I have worked with Cecilia Caryl for over a year now and I have never met a nurse who is such a patient advocate. One of our patients had a misunderstanding regarding their pain medicine prescription and had already left to go pick it up. This family called back and told her the prescription had not been sent, and the patient was in pain and waiting at the pharmacy. Cecilia exhaustedly tracked down the physician who wrote the order and helped expedite to meet the needs of our patient.
Compassion links the entirety of a nurse's scope of practice, not only what one is obligated to do under licensure, but what one is compelled to do as a human being; make a difference and make it count. An example of this happened just the other day. I was walking around the corner and overheard Cecilia talking to one of her patients. He was elderly, alone, and had just lost his wife of 60+ years just a couple of months ago. He was telling her that he should be over the grief of losing his best friend and companion. He felt weak that he hadn't gotten over the loss yet. I watched Cecilia hold his hand and tell him, "You know what I read the other day about grief? The article was saying that it takes one month of grieving for every year you were married.” He looked at her with tears in his eyes, and Cecilia said, “I give you permission to grieve.” He gave her a hug as she was discharging him home.

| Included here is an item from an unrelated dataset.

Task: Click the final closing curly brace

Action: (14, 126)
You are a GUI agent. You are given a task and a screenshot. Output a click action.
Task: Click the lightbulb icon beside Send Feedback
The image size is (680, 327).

I would like to share one more story regarding Cecilia's clinical expertise. We had just finished surgery on a young patient after hours and she was recovering him. This patient had a diagnosis where we could have expected potential sepsis. Cecilia looked beyond what the expectations were and really saw what was happening to this patient. She used her critical thinking skills and escalated the care of this patient. Her quick reaction to this life-threatening event saved this patient’s life. This is a rare event that happens to surgery patients 1/100,000 surgeries. Most nurses have practiced for years and had never seen this in the operating room. Thank you, Cecilia, for being the nurse that you are.